Kilmer and Colleagues Introduce Resolution Calling for Increased Computer Science Education in K-12 Schools
WASHINGTON, DC - Today, Representative Derek Kilmer (WA-06), joined by Reps. Daniel Lipinski (IL-03), Chuck Fleischmann (TN-03), and Scott Taylor (VA-02) introduced a resolution calling for an increase in public-private partnerships that expand computer science education to more K-12 classrooms.
“Education is the doorway to economic opportunity,” Rep. Derek Kilmer (WA-06) said. “Efforts to strengthen computer science programs will provide more job opportunities for our kids, more qualified employees for local employers, and more economic resiliency for our communities and our country.

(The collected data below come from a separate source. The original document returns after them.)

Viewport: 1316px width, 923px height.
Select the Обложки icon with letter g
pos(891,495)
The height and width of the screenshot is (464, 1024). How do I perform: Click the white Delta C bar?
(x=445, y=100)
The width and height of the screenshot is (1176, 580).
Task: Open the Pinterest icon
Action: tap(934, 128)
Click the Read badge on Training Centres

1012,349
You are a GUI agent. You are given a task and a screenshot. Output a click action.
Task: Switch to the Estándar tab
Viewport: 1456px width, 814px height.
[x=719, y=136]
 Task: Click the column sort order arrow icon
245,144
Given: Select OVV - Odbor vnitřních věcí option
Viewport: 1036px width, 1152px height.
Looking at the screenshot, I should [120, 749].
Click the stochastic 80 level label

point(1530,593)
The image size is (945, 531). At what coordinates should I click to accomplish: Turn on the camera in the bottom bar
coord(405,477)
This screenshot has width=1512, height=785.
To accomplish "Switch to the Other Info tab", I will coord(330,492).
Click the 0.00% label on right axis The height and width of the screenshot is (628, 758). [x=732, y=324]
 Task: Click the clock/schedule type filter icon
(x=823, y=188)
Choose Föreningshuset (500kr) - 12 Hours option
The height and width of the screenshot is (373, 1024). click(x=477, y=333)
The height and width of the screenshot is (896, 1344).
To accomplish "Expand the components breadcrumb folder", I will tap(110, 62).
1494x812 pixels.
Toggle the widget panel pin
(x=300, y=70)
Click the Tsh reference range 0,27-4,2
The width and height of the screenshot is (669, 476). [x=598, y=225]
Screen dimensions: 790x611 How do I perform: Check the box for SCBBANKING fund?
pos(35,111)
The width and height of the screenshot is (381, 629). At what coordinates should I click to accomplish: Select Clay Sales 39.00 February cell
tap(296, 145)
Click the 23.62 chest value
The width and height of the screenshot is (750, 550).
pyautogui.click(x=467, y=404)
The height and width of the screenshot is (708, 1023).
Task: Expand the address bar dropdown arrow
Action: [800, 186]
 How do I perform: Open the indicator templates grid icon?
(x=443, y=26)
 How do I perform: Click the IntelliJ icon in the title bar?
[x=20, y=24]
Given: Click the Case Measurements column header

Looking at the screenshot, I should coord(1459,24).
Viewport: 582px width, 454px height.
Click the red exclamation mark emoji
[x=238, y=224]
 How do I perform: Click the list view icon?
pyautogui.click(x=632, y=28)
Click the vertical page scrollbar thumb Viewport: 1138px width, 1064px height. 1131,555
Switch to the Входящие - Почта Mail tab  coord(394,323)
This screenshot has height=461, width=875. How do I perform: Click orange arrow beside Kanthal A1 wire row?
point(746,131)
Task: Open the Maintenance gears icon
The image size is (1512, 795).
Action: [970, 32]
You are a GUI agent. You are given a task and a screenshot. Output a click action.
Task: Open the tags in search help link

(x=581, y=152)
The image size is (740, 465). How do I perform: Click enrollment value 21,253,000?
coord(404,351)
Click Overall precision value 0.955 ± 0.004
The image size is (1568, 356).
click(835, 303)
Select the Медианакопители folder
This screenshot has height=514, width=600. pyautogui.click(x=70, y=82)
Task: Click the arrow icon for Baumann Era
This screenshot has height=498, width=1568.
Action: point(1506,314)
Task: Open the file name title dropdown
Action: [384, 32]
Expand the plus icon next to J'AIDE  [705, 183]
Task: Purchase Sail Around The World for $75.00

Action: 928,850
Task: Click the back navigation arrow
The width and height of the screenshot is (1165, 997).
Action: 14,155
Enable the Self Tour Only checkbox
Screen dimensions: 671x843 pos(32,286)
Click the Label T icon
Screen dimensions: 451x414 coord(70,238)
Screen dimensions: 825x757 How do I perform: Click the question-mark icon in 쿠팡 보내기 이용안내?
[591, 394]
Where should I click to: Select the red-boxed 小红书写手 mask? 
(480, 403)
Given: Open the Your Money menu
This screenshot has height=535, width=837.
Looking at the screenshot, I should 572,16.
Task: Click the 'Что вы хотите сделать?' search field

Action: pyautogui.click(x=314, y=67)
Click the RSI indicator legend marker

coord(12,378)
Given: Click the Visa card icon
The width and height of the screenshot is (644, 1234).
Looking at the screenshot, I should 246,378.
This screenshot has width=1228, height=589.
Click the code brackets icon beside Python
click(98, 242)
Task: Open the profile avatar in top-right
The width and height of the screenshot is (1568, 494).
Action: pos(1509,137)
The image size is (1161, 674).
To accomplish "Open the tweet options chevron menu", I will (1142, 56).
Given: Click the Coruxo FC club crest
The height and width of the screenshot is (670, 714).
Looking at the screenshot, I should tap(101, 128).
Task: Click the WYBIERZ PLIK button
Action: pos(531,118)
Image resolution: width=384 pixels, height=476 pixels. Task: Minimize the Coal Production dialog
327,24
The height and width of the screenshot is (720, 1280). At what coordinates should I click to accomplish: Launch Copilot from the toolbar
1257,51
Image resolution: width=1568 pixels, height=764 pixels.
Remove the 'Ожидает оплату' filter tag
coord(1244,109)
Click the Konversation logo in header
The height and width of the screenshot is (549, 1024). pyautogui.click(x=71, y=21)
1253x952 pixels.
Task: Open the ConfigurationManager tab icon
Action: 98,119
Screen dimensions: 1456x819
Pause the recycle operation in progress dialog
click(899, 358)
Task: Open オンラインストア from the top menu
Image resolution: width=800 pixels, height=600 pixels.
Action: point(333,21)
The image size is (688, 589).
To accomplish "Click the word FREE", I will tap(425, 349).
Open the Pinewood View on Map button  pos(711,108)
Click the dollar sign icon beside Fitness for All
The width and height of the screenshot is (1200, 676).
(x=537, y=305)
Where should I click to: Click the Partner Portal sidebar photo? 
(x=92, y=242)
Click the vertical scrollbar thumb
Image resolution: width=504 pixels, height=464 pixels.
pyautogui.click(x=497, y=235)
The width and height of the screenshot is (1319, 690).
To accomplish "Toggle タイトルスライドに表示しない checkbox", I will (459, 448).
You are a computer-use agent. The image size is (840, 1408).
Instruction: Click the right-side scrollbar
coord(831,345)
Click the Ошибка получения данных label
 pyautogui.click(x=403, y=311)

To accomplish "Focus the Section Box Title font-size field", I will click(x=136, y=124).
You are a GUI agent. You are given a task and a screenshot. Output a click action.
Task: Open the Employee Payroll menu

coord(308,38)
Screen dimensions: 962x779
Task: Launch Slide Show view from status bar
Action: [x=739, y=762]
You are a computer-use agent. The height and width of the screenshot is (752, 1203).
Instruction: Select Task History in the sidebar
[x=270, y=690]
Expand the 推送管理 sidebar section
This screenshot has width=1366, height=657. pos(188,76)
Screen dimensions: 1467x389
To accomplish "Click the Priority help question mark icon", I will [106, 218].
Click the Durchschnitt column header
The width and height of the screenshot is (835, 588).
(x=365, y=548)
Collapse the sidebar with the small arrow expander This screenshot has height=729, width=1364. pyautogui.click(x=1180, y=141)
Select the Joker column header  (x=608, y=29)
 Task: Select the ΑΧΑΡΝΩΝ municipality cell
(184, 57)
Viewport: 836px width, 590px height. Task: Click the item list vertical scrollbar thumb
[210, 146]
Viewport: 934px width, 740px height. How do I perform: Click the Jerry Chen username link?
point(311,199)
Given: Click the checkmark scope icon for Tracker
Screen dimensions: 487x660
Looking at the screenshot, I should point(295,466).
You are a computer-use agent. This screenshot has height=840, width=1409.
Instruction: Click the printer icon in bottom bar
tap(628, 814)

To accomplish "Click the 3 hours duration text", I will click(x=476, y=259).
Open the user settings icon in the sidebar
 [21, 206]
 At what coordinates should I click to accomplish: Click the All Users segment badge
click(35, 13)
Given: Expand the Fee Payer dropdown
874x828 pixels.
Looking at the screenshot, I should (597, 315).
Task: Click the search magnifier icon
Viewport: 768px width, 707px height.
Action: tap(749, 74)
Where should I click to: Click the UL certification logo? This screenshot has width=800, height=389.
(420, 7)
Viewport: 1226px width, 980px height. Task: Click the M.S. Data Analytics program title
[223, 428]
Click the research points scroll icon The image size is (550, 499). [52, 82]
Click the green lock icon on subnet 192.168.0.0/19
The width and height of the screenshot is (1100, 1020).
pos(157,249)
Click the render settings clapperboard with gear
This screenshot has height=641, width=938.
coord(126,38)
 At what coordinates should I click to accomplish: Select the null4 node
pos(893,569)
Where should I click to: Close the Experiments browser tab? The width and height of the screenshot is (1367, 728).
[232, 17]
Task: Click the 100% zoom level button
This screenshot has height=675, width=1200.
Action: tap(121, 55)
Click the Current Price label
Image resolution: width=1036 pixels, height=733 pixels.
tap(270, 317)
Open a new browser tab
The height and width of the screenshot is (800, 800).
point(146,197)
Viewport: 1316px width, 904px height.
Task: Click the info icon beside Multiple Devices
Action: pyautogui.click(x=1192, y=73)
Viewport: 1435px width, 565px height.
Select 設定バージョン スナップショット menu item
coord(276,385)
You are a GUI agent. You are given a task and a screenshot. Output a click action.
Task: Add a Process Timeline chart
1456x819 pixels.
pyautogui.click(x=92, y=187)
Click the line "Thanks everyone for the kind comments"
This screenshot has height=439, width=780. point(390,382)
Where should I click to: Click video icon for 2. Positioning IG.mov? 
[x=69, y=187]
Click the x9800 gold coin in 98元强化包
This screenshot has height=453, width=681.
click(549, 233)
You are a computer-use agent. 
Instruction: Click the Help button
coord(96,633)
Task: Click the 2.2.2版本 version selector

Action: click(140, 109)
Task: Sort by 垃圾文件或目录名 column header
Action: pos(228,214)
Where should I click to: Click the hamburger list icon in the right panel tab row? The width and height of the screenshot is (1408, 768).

That’s why this resolution makes sense.”
"Right now, only forty percent of schools teach computer programming, even though computing jobs are projected to grow at twice the rate of all other jobs," stated Congressman Scott Taylor. "The job landscape in America is rapidly changing. We need to equip our children with the skills to be competitive in a 21st Century global economy."
“I'm happy to join with Rep. Taylor in introducing this legislation which recognizes the great contributions of so many private institutions who work with our schools to bring more and better computer science learning opportunities to students," said Congressman Dan Lipinski. "This includes organizations like Girls Who Code, which operates clubs that give girls opportunities to develop coding skills and build apps through after-school and weekend programs. We need partners like this if we’re going to meet the tremendous demand for computer science talent in the job market of today and tomorrow.”
“In the 3rd District of Tennessee and around the nation, there are an increasing number of job openings with state-of-the-art technology that require specialized technical training. However, I constantly speak to employers who voice concern that our workforce supply cannot meet this demand. It is estimated that by 2020 there will be 1 million vacant computing jobs with a significant lack of technically trained candidates to fill these positions,” Congressman Fleischmann said. “To address this pressing issue, public and private sectors need to make a greater investment in high skill technical education and workforce development training. This effort must begin in our K-12 classrooms, so we can equip our future generations with the training necessary to fill the increased demand for technical jobs.”
It is projected that by 2020 there will be 1.4 million computer-science-related jobs available, but only about 400,000 computer science graduates to fill them, resulting in a $500 billion opportunity gap. According to the Computer Science Education Coalition, in grades K-12 over 60% of students do not have access to Computer Science education, despite the fact 9 out of 10 parents say they want it taught in their children's schools.